A report by the international human rights group Fédération internationale des ligues des droits de l’homme (FIDH) has said that the lesbian, gay, bisexual and transgender (LGBT) community’s allies and defenders face grave dangers in the Republic of Cameroon.
In the West African country, a homosexual act can get you six months to five years in prison and people defending members of the gay community are now being targeted as well, according to the report.
Activists of LGBT claim they face danger of arbitrary arrests, having their homes burned, mob violence with explicit complicit of the police service in the country.
2013 winner of the German branch of Amnesty International’s human rights prize, Alice Nkom was quoted by France24 as saying that she has made arrangement for her own security through a private security firm because the state does not care about protecting LGBT and its activists any more.
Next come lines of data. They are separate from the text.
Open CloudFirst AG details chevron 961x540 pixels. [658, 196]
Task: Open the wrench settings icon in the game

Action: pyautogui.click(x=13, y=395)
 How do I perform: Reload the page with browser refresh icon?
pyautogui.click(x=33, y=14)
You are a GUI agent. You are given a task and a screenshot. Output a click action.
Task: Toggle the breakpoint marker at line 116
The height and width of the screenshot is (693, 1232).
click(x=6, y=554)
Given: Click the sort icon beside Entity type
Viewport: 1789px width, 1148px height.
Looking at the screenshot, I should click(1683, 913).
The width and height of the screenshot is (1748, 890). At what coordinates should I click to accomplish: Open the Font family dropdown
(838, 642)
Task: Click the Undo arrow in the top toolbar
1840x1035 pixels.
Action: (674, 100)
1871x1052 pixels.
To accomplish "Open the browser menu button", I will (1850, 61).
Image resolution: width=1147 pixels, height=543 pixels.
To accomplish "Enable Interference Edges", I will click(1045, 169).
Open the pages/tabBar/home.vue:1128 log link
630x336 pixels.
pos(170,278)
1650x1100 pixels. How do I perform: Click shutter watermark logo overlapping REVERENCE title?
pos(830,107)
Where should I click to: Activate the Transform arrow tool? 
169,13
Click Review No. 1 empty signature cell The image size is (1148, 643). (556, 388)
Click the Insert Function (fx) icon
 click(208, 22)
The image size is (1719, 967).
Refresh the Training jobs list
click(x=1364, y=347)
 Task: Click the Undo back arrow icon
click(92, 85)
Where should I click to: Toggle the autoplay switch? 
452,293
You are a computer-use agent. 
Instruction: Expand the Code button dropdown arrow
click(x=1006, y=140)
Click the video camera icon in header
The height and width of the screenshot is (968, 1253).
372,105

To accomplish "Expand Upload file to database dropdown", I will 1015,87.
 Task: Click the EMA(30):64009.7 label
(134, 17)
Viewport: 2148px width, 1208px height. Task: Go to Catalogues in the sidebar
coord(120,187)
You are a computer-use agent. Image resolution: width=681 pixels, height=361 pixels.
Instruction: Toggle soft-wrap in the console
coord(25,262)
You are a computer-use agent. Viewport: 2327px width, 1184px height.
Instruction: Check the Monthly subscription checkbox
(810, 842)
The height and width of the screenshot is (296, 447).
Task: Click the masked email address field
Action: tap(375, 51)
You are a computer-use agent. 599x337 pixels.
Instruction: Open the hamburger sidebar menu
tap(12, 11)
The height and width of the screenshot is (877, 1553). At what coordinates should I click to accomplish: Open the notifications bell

“I am under constant security. I made arrangements. I have a security contract with a company, because the state doesn’t ensure my safety”, she said.
She said further that she no longer risks walking in the street, but doesn’t plan to leave her country. Alice Nkom is the founder of Association de Defense des Homosexuel-les (Association for the defense of gay men and women) which continue to fight for LGBT rights in the country.
The report stated that intimidation is one of the primary methods used to target activists, who are regularly threatened by anonymous messages via SMS or Facebook.
Michel Togué, a lawyer who has also defended members of the LGBT community said that even his children have been threatened. One message he received said that if he didn’t stop “defending homo ideas” he might find himself “at the bedside of his dying children”. This was sent with an image of his children, photographed walking home from school.
Even LGBT activists who are anonymous have been indentified strangely. One of them, who is seeking to repeal anti-gay laws and defend “poor and vulnerable communities”, was the victim of an entrapment scheme in 2013. After receiving an SMS from a man and setting up a meeting, he was condemned to one year in prison for planning a “tentative homosexual act”.
FIDH said at first, it was primarily activists who were threatened and assaulted. But now, more and more lawyers are being targeted as well. Records show that 2,500 practicing lawyers in Cameroon, only four or five are willing to defend homosexuals. And those who do are often stigmatized and ridiculed by their friends and families.
LGBT persons in Cameroon face legal challenges not experienced by non-LGBT residents. Both male and female same-sex sexual activity is illegal in Cameroon.
Same-sex sexual acts are banned by section 347 of the Cameroonian penal code with a penalty of 5 years imprisonment and a fine of 20,000 to 200,000 francs.
In May 2005, 11 men were arrested at a nightclub on suspicion of sodomy, and the government threatened to conduct medical examinations to prove their homosexual activity.
A gay Cameroonian man was granted the right to claim asylum in the United Kingdom due to his sexuality in early July 2010. In August 2011, a gay Cameroonian man was also granted temporary immigration bail from the UK Border Agency after Air France refused to carry him to Cameroon for fear of being imprisoned.